課題の目標. 以下の行のうち、文字列「click」を含む行はいくつあるか。数だけを答えなさい。

演習データ.
....................
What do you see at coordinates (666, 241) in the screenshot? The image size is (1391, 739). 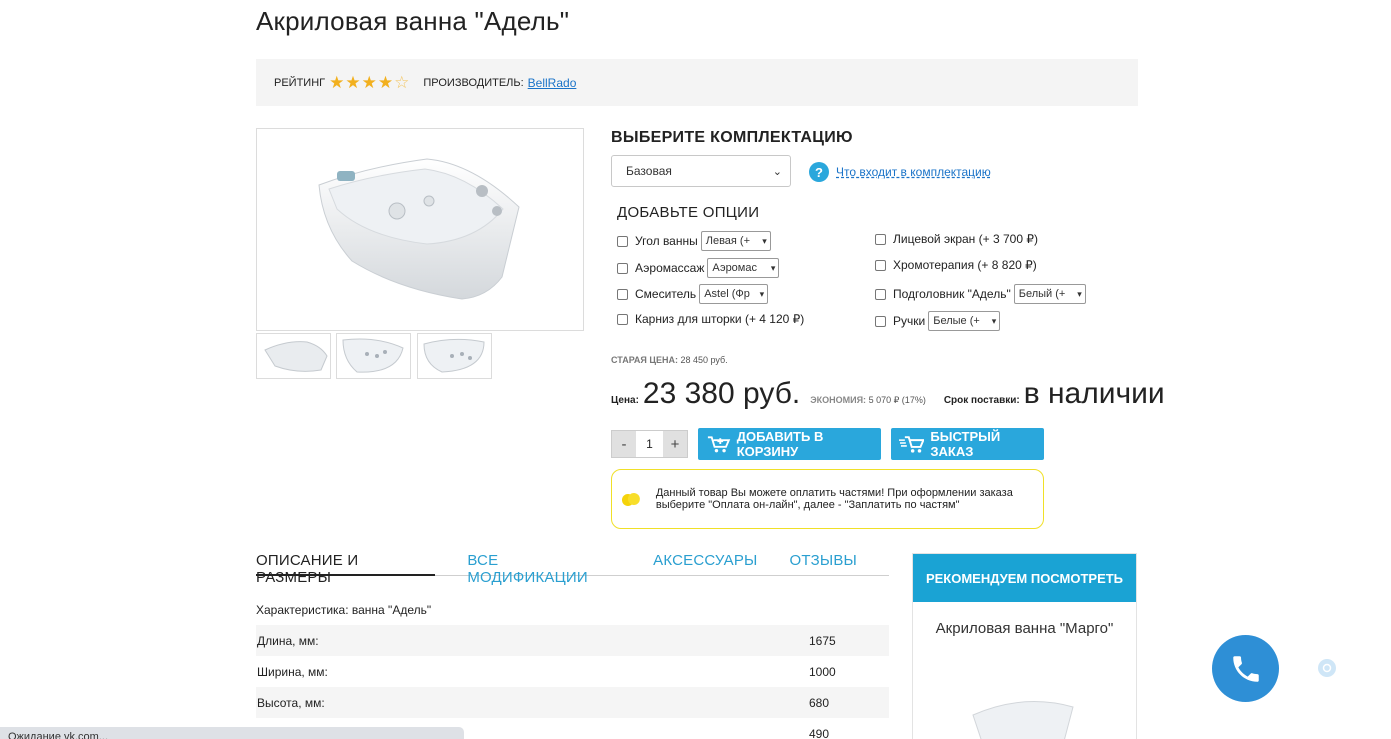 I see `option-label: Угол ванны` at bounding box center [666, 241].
....................
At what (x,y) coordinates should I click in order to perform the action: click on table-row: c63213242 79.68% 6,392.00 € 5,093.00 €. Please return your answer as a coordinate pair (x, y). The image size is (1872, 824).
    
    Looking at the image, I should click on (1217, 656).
....................
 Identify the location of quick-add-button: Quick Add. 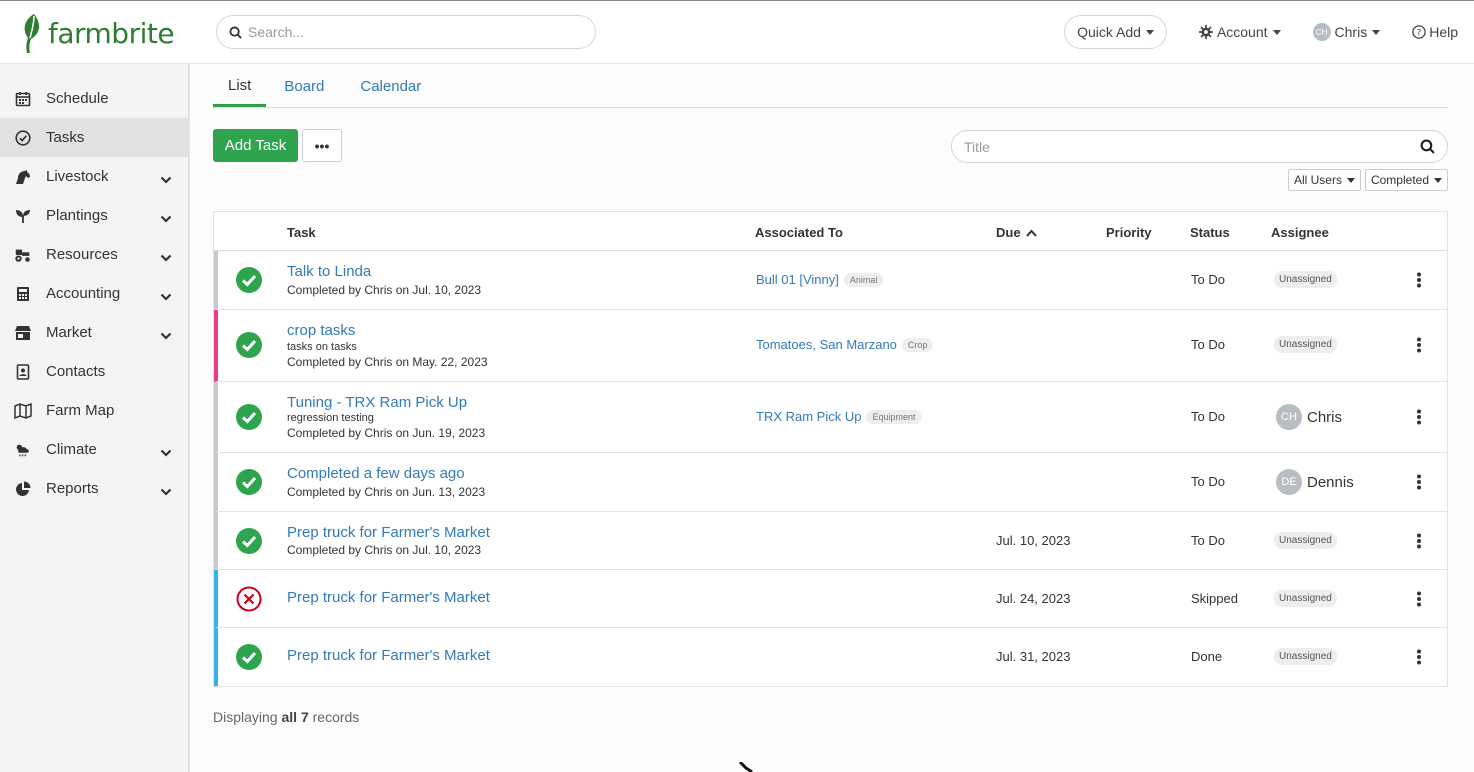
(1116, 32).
....................
この問題の解答. 2